NETHERLANDS - Civil service pension fund ABP has increased its stake in its subsidiary company Loyalis from 20% to 100%, it has announced.
According to the €191bn scheme, this extension is in line with the option offered by the VPL Act on vut, prepension and ‘levensloop’ of acquiring a 100% stake in an insurer which offers the tax-friendly levensloop, or life course.
ABP has had its 20% stake in Loyalis since 2003. The remaining 80% it has acquired now, has been owned by the employers’ and employees’ organisations within government and education.
Loyalis offers civil servants and teachers ‘levensloop’ and additional products and services. In 2005, its revenue was €720m.
Meanwhile, Social Affairs’ minister Aart Jan de Geus has said he isn’t considering additional measures because of a low uptake of the new levensloop so far.
“Any new voluntary scheme needs an introductory period, and this also applies to the levensloop. The promotion campaign is still running.

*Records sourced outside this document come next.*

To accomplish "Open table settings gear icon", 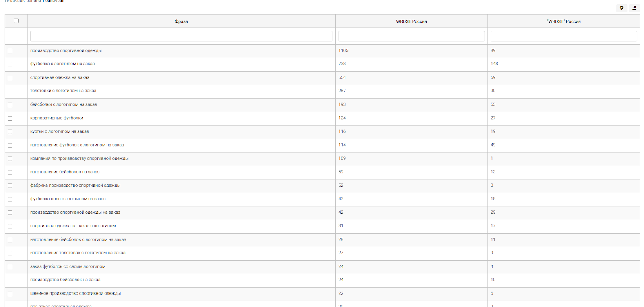I will coord(621,8).
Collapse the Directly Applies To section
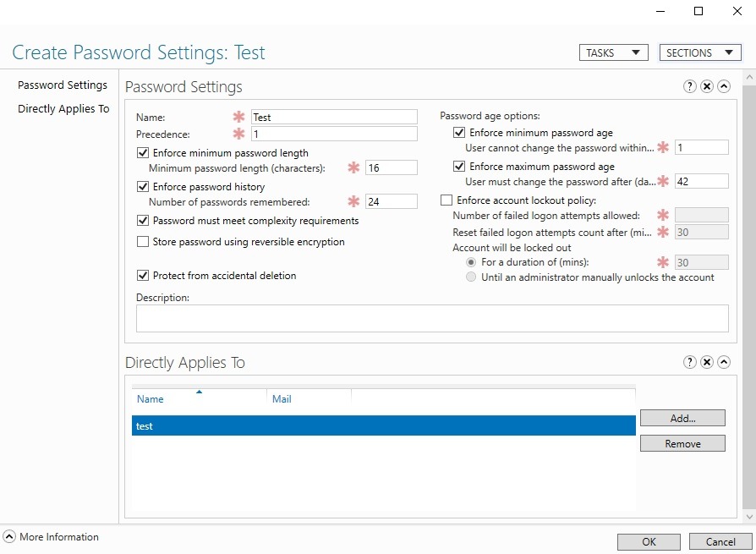 724,362
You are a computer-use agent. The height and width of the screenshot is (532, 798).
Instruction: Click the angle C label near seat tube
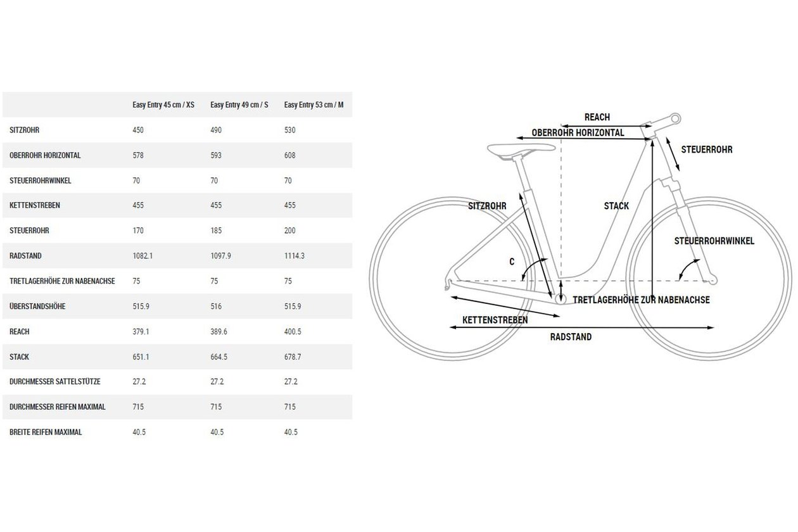click(x=512, y=261)
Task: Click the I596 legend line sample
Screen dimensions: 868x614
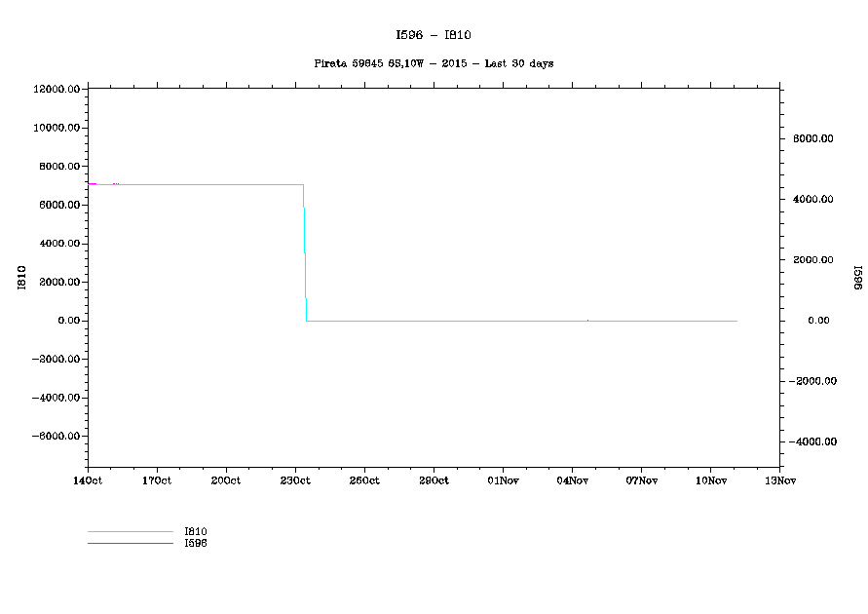Action: (130, 543)
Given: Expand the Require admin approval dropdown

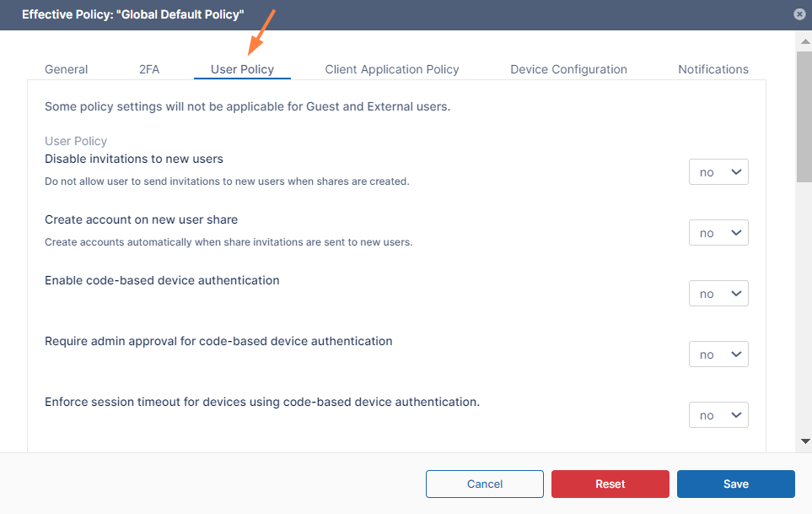Looking at the screenshot, I should click(x=718, y=354).
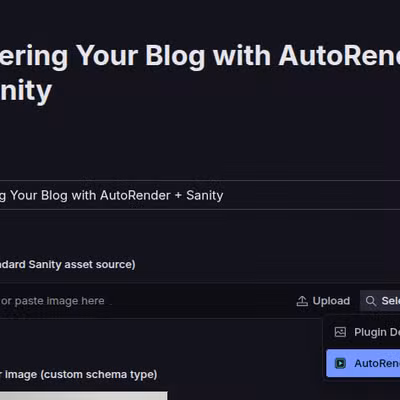Click the Upload button label
Viewport: 400px width, 400px height.
tap(331, 301)
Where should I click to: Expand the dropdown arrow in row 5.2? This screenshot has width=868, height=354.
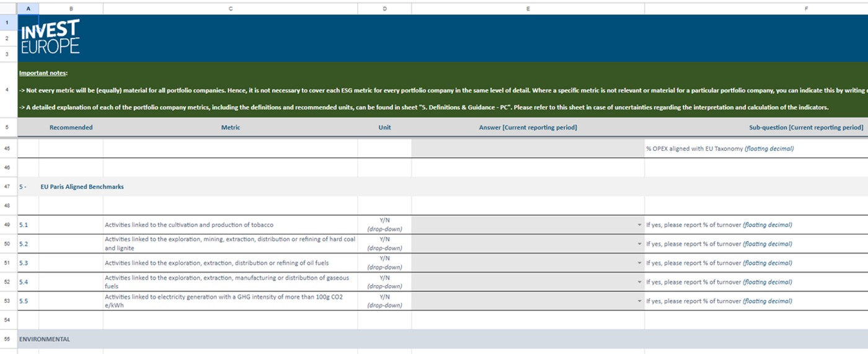coord(639,244)
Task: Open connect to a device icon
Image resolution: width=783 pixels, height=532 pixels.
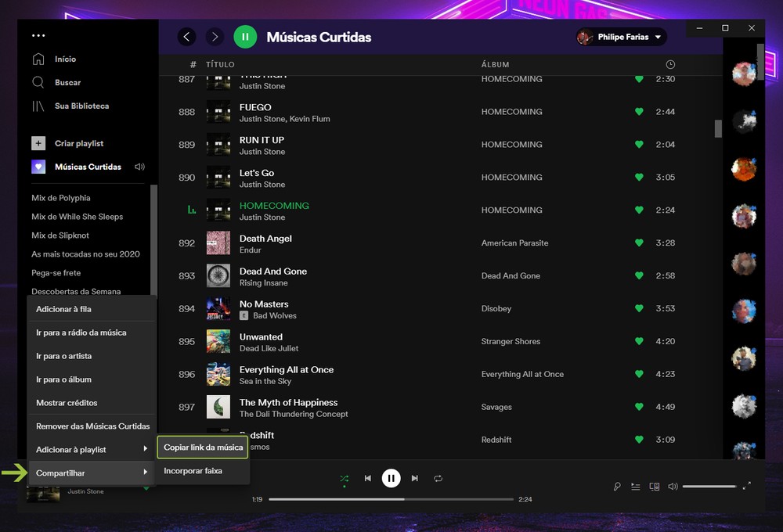Action: click(655, 487)
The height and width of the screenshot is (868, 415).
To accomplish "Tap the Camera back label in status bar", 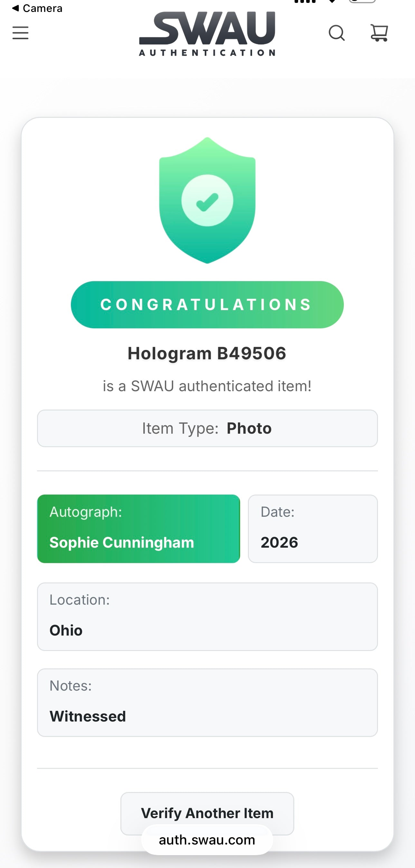I will (42, 8).
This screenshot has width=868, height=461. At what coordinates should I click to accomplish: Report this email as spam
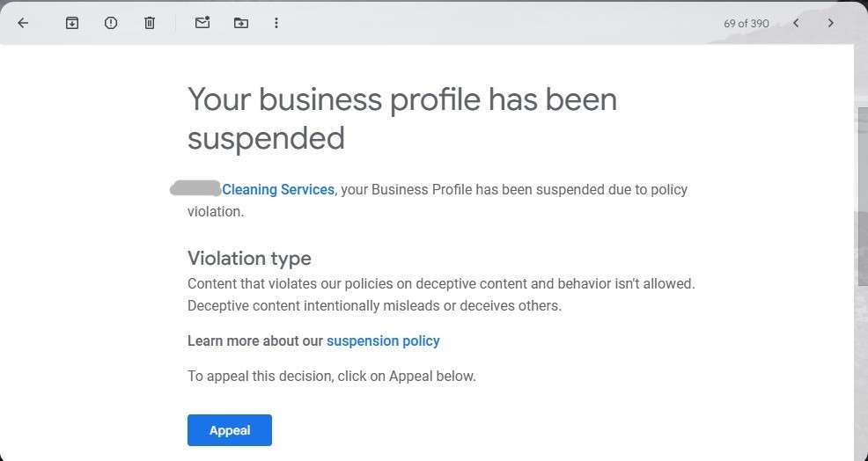[111, 23]

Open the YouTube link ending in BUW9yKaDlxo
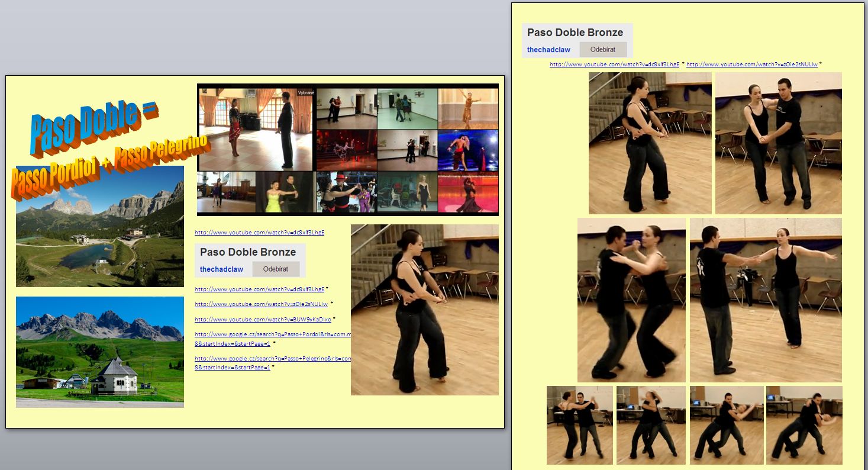pos(263,320)
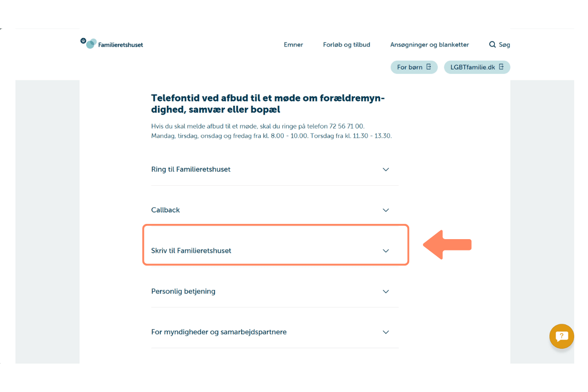
Task: Open Ansøgninger og blanketter menu item
Action: 430,45
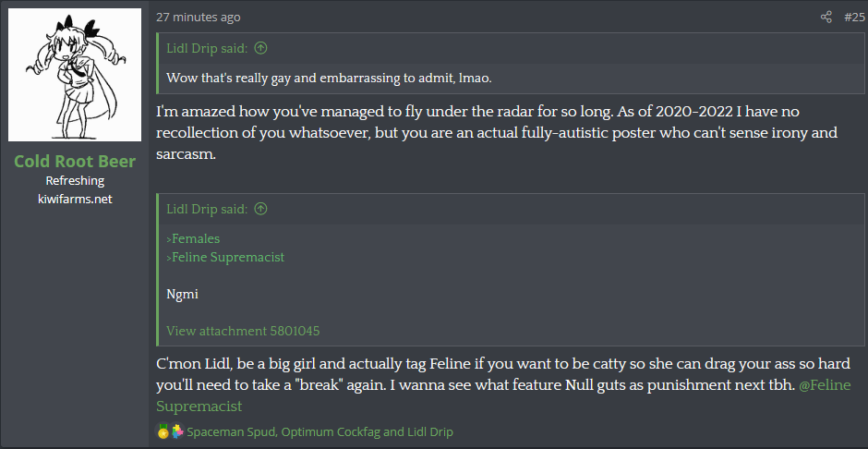Click ">Feline Supremacist" greentext inside the quote
Screen dimensions: 868x449
pyautogui.click(x=225, y=258)
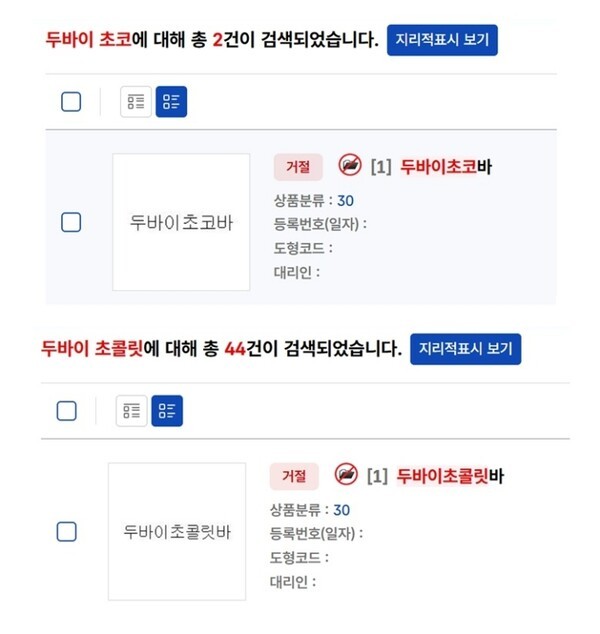
Task: Click 지리적표시 보기 button for 두바이 초콜릿 search
Action: pos(466,349)
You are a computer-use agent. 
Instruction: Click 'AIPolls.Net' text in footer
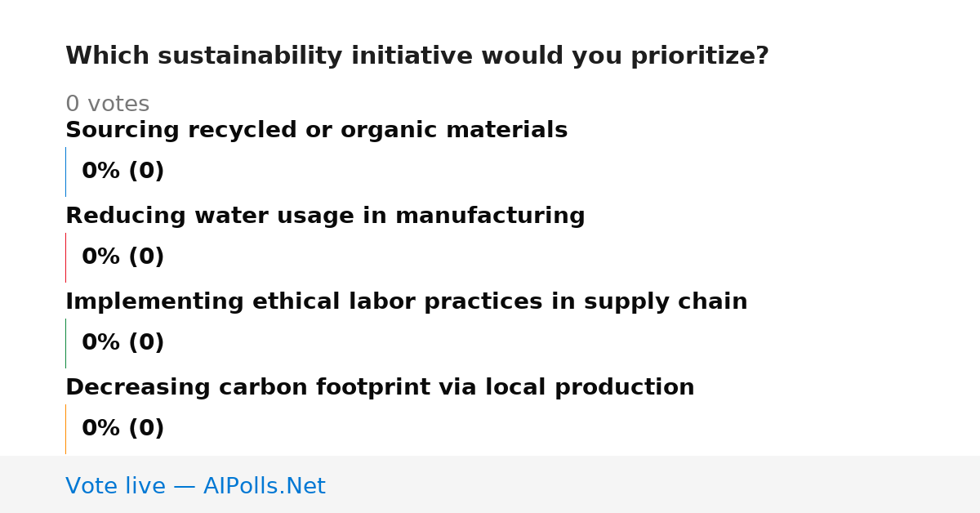pyautogui.click(x=265, y=486)
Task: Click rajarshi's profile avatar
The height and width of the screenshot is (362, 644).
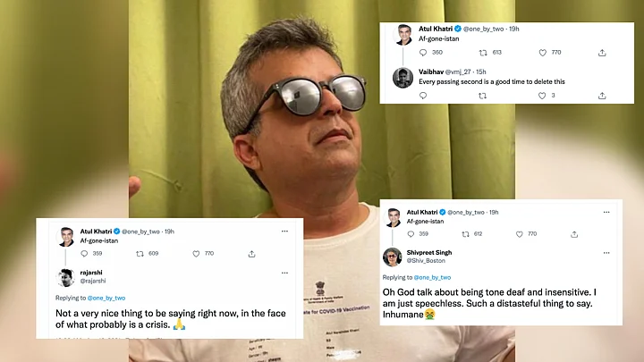Action: (65, 277)
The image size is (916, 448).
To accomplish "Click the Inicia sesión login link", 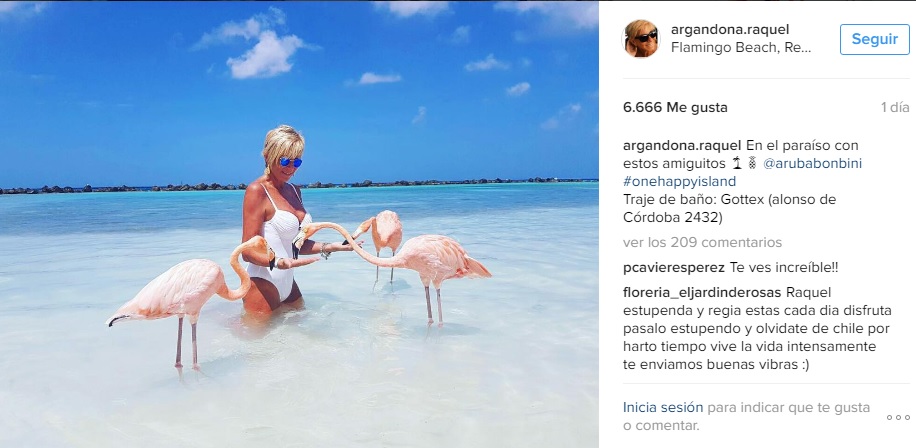I will 663,407.
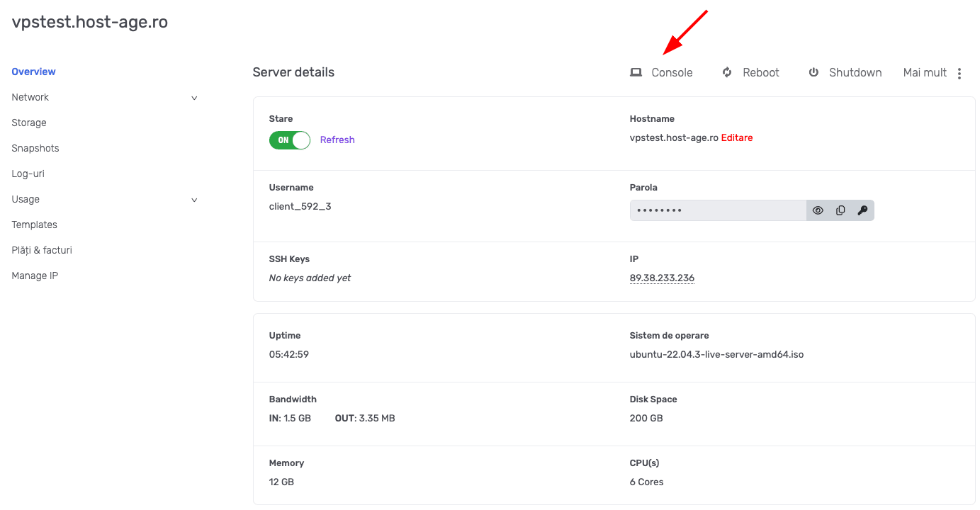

Not earlier than the end of this year, we can draw conclusions,” he said, responding to parliamentary questions.
Labour MP Jet Bussemakers had confronted de Geus with a TNS NIPO survey, which concluded that the new tax-friendly scheme doesn’t appeal to the public.
At the same time, insurers have refused on a large scale to transfer balances of the (formerly tax-friendly) prepension schemes to the levensloop, apparently in order to protect their long-term investments, the daily Het Financieele Dagblad reported.
According to adviser Ruud Junge of global management consultancy the Hay Group, a range of insurers show unwillingness. “Their philosophy is that it’s their money, and they flatly won’t cooperate, unless in case of a levensloop pension.”
Controller Steven Bron of Hay Group thinks the insurers want to protect their financial security. “If prepension money is being transferred to a levensloop account, it can be taken out much earlier. The long-term investments of the companies will be hampered,” the daily quoted him as saying from own experience.
“The insurers have the right to refuse. Both parties must agree on the transfer of prepension money,” Poul Gelderloos, fiscal specialist at Aon Consulting added.
Spokesman Henny Zoontjes of the Association of Insurers, or VvV, denies an organised industry-wide blockage. “We haven’t received any signal from consultants, and neither have the unions and employers’ organisations,” he said
“The only reason for a refusal could be a duty of care to the customer, as insurer Achmea indicated. The prepension money has been invested for the long term. In case of a transfer to levensloop, substantial costs will be deducted from the balance,” Zoontjes explained.
“Workers who insist on a transfer can do so. Especially since the insurers offer levensloop products as well.”